SUPPLIED PASSAGE:
■ ■ ■ ■ ■ ■ ■

This seems like a tricky area. Can you really know in advance which PDF software (and thus rasterizer) your audience will be using?

Kendall - April 20, 2011 11:31 AM

That may be a question for the expert--i.e., not me. I had not thought beyond Adobe and in fact know of no other pdf software. Are we safe in assuming the court is using adobe?

Don Cruse - April 21, 2011 8:29 AM

I suspect they have Adobe Reader on their office machines. They might or might not have that set as their default PDF reader for all use cases. For example, if they open a PDF through the web browser (as the Court might be particularly likely to do using its own docket pages), then the web browser might try to open and display the PDF itself.

On a Mac, the default PDF reader is called "Preview." It's snappier to load than Adobe's, and so it's what I keep as my default. If a Justice or law clerk has a personal Mac and reads your brief on that device, then they'll likely use Preview.

And if your reader opens the file on a device such as an iPad (some Justices have), a Kindle (a few appellate Justices in Texas use these), or take a quick look at the PDF using their iPhone or Blackberry at a short-fuse motion... they will be dependent on the software in each of these devices.

That's the background for my question.

Matthew Butterick - April 25, 2011 5:39 PM

True, there are numerous ways of viewing a PDF. (In fact, I use Preview more than Acrobat for reading PDFs.) But my advice doesn't change. The only time that the Microsoft core fonts have a screen-legibility advantage is when the Windows rasterizer is drawing the text. And that only happens in a Windows word processor.

■ ■ ■ ■ ■ ■ ■

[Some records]
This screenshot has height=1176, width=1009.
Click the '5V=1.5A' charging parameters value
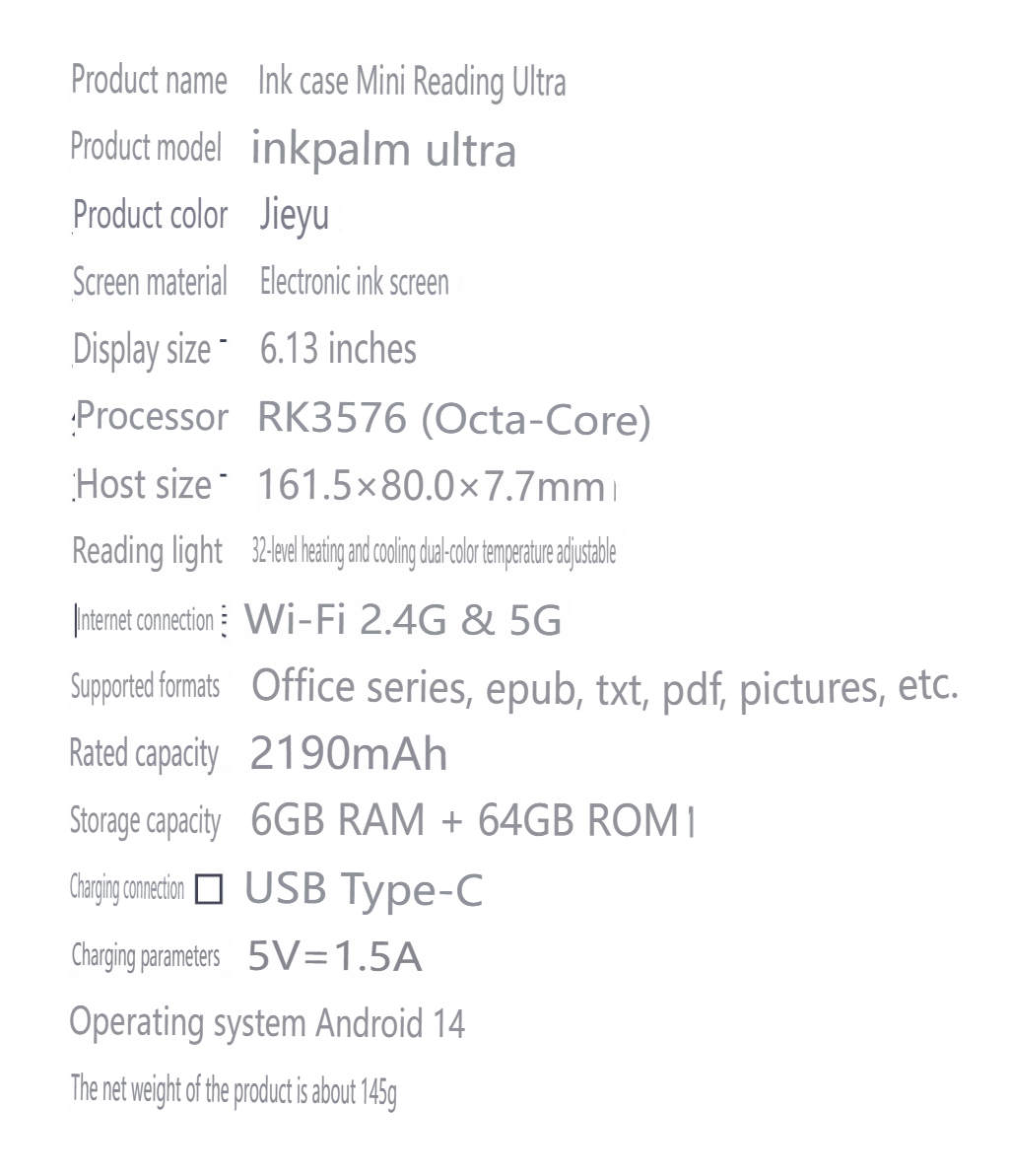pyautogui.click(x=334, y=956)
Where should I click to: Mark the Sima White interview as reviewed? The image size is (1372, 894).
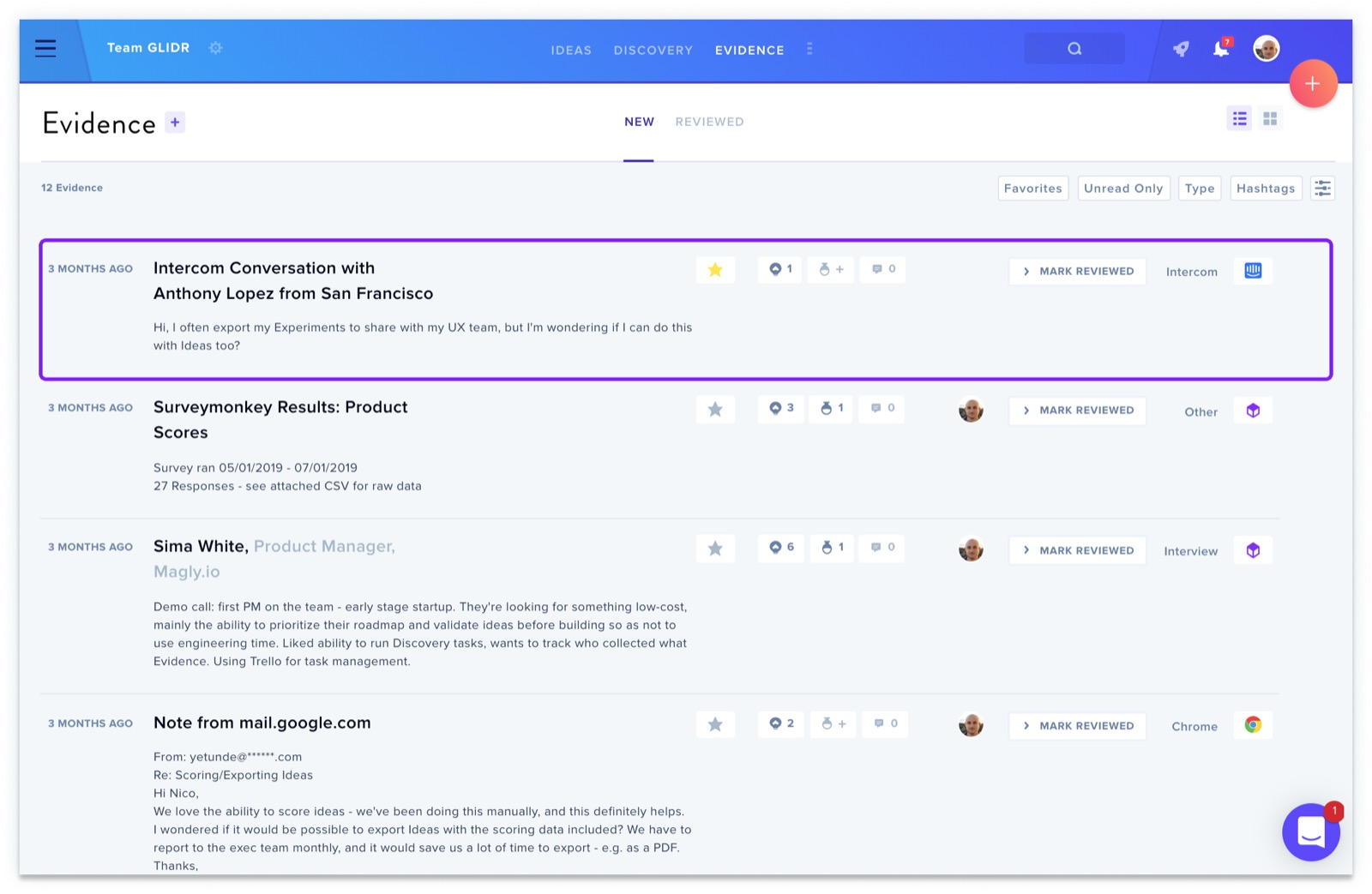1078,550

■ ■ ■ ■ ■ ■ ■

STATED GOAL 1:
Answer these questions from the comment thread on PDF readers:
(a) What is the default PDF reader on a Mac called?
(b) Which device is said to be used by a few appellate Justices in Texas?
(c) According to the last comment, when do the Microsoft core fonts have a screen-legibility advantage?
STATED GOAL 2:
For each statement, say whether the comment thread on PDF readers supports it, and quote the words that decide it.
(a) Kendall knows of other PDF software besides Adobe.
(b) Don Cruse keeps Preview as his default PDF reader.
(c) Matthew Butterick reads PDFs in Acrobat more often than in Preview.

EXERCISE ANSWER 1:
(a) Preview.
(b) A Kindle.
(c) Only when the Windows rasterizer is drawing the text, which happens only in a Windows word processor.

EXERCISE ANSWER 2:
(a) No: "I had not thought beyond Adobe and in fact know of no other pdf software."
(b) Yes: "It's snappier to load than Adobe's, and so it's what I keep as my default."
(c) No: "In fact, I use Preview more than Acrobat for reading PDFs."